• [Reading text]
Verizon Business has swapped Route 66 for the A13, seeking to turn the UK’s industrial corridors into souped-up digital highways for manufacturing and logistics companies. Its new private 5G deal with Thames Freeport looks like a landmark stop – and another junction along its journey at which to fill its tank.

Big wheels, turning – growth of 200% and 100% for private / neutral-host 5G revenue and sales expected in 2025, reckons Verizon Business

Keys to the highway – six-network deal with Thames Freeport spans ports, plants, and logistics, and looks like an important one for the sector

Industry 4.0 ride-share – steady partnership with Nokia, plus liberalised spectrum regimes, appear to underpin the US firm’s international wins

A few leftovers, here, from RCR’s conversation with US-based Verizon Business this week about its latest industrial 5G pitstops – as it further expands a kind of Route 66 road trip (“the highway that’s the best”), connecting American enterprises from the Rust Belt to the Sun Belt, into a flag-planting overseas victory parade down the A13 ‘trunk-road to the sea’, linking London’s biggest logistics and manufacturing hubs along the Thames Estuary. Of course, its new private 5G deal with Thames Freeport is not its first foreign jaunt; it has been working with Associated British Ports (ABP), also in the UK, since 2021, and is part of the new connectivity engine room at an Audi test-track in Germany.

• [Instructions for the task]
Name every company or organization that the article about Verizon Business mentions by name.

• [Listing]
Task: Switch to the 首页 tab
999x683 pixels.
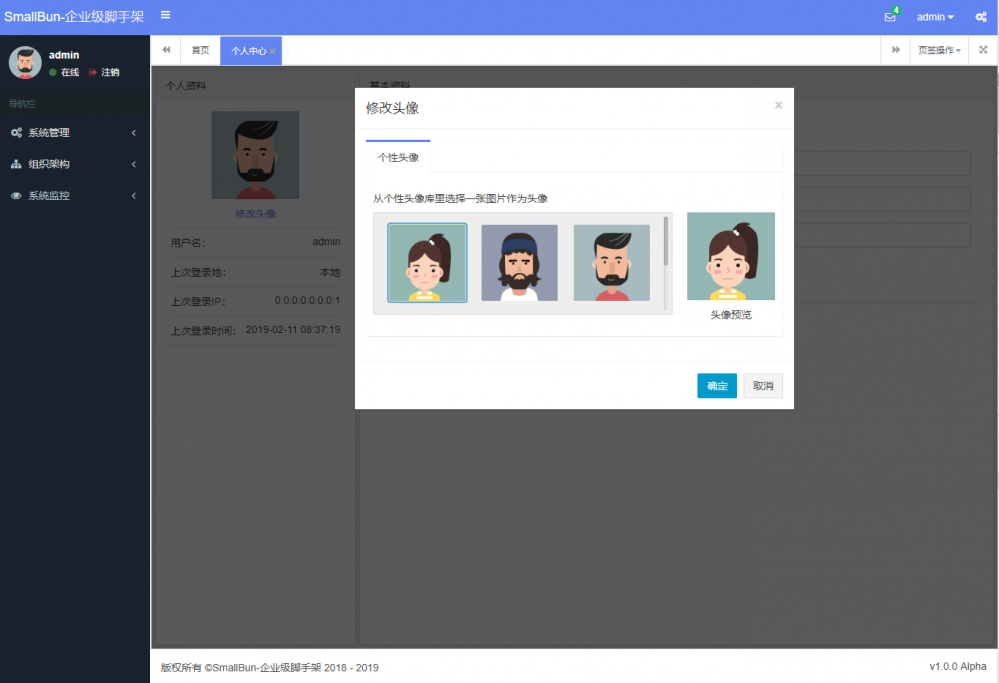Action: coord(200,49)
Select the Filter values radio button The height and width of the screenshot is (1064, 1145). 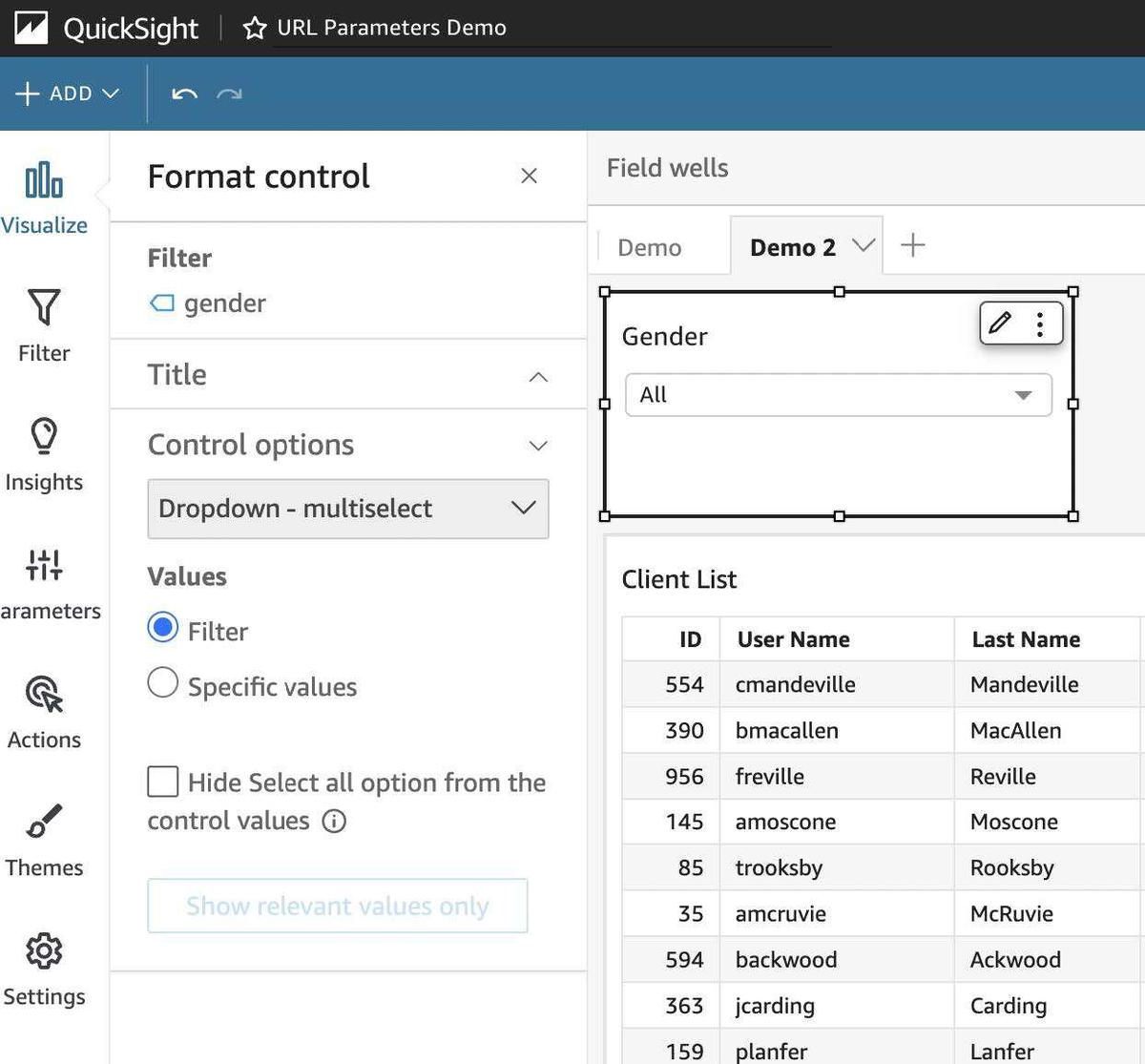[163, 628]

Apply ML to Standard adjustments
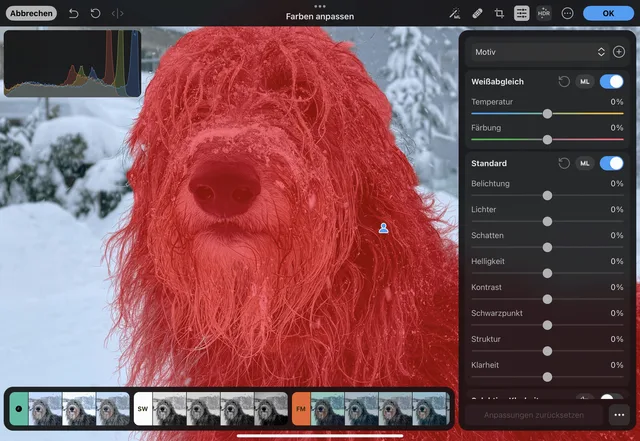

• [Result]
Verizon Business, Thames Freeport, Nokia, RCR, Associated British Ports (ABP), Audi